Search code examples
pythonnumpyscipyinterpolationcdf

Trying to interpolate the output of a histogram function in Python


What I am trying to do is to play around with some random distribution. I don't want it to be normal. But for the time being normal is easier.

import matplotlib.pyplot as plt
from scipy.stats import norm

ws=norm.rvs(4.0, 1.5, size=100)
density, bins = np.histogram(ws, 50,normed=True, density=True)
unity_density = density / density.sum()

fig, ((ax1, ax2)) = plt.subplots(nrows=1, ncols=2, sharex=True, figsize=(12,6))
widths = bins[:-1] - bins[1:]

ax1.bar(bins[1:], unity_density, width=widths)
ax2.bar(bins[1:], unity_density.cumsum(), width=widths)

fig.tight_layout()

enter image description here Then what I can do it visualize CDF in terms of points.

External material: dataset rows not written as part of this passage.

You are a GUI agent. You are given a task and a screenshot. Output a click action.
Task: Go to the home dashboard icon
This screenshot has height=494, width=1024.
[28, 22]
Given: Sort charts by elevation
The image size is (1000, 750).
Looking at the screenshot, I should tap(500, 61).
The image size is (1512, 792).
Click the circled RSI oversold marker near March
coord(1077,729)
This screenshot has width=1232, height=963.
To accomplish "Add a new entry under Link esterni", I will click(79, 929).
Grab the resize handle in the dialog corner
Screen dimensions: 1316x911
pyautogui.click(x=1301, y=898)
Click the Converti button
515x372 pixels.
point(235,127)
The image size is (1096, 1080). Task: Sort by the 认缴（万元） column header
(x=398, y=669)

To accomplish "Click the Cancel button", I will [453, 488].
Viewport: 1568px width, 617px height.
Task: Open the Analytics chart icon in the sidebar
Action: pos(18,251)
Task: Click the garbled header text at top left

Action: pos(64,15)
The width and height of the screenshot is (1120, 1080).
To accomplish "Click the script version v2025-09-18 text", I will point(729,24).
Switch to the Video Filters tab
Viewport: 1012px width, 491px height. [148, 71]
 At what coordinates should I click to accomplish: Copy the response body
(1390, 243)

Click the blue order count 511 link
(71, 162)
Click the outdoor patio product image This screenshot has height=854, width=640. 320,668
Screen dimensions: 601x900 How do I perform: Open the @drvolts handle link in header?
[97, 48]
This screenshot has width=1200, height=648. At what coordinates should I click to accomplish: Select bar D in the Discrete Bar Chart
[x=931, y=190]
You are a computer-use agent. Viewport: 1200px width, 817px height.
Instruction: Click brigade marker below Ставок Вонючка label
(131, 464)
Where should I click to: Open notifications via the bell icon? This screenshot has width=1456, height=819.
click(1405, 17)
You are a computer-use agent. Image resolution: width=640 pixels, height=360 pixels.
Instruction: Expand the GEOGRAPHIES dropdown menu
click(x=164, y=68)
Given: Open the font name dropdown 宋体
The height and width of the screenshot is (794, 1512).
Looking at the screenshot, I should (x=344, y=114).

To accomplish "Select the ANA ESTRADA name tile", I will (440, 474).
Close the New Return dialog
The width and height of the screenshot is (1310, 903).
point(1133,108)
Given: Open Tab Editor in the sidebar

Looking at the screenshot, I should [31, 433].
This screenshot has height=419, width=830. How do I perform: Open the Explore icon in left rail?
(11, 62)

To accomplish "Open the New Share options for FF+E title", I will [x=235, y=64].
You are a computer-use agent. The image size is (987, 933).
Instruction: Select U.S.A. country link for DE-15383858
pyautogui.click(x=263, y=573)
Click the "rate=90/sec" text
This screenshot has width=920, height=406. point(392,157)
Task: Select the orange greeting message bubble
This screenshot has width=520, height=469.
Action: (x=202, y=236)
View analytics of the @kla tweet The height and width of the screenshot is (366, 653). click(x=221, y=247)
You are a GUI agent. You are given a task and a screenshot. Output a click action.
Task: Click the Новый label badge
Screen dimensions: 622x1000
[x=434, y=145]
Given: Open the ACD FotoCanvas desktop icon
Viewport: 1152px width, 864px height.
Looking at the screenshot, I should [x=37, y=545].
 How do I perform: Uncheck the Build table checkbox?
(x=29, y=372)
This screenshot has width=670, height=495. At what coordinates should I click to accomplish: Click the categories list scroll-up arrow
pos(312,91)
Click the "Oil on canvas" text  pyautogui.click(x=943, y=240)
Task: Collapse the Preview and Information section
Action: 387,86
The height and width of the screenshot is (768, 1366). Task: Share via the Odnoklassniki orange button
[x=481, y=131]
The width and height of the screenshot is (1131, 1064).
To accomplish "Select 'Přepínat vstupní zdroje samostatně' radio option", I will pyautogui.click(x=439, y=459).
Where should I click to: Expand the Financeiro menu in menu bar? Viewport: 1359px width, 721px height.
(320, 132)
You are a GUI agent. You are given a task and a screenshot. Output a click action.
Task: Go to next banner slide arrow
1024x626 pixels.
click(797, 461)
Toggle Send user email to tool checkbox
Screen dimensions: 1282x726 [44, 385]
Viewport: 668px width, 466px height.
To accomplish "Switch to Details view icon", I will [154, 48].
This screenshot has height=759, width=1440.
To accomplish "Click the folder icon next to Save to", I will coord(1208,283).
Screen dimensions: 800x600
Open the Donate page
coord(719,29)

density1=unity_density.cumsum()
x=bins[:-1]
y=density1

plt.plot(x, density1, 'o')

enter image description here

So what I have been trying to do is to use the np.interp function on the output of np.histogram in order to obtain a smooth curve representing the CDF and extracting the percent points to plot them. Ideally, I need to try to do it all both manually and using ppf function from scipy. I have always struggled with statistics as an undergraduate. I am in grad school now and try to put me through as many exercises like this as possible in order to get a deeper understanding of what is happening. I've reached a point of desperation with this task. Thank you!


Solution

  • One possibility to get smoother results is to use more samples, by using 10^5 samples and 100 bins I get the following images:

    ws = norm.rvs(loc=4.0, scale=1.5, size=100000)
    density, bins = np.histogram(ws, bins=100, normed=True, density=True)
    

    histogram histogram

    In general you could use scipys interpolation module to smooth your CDF. For 100 samples and a smoothing factor of s=0.01 I get:

    import numpy as np
    import matplotlib.pyplot as plt
    from scipy.interpolate import splev, splrep
    
    density1 = unity_density.cumsum()
    x = bins[:-1]
    y = density1
    
    # Interpolation
    spl = splrep(x, y, s=0.01, per=False)
    x2 = np.linspace(x[0], x[-1], 200)
    y2 = splev(x2, spl)
    
    # Plotting
    fig, ax = plt.subplots()
    plt.plot(x, density1, 'o')
    plt.plot(x2, y2, 'r-')
    

    CDF of Norm(loc=4, scale=1.5) interpolated

    The third possibility is to calculate the CDF analytically. If you generate the noise yourself with a numpy / scipy function most of the time there is already an implementation of the CDF available, otherwise you should find it on Wikipedia. If your samples come from measurements that is of course a different story.

    import numpy as np
    from scipy.stats import norm
    import matplotlib.pyplot as plt
    
    fig, ax = plt.subplots()
    x = np.linspace(-2, 10)
    y = norm(loc=4.0, scale=1.5).cdf(x)
    ax.plot(x, y, 'bo-')
    

    CDF of Norm(loc=4, scale=1.5) analytically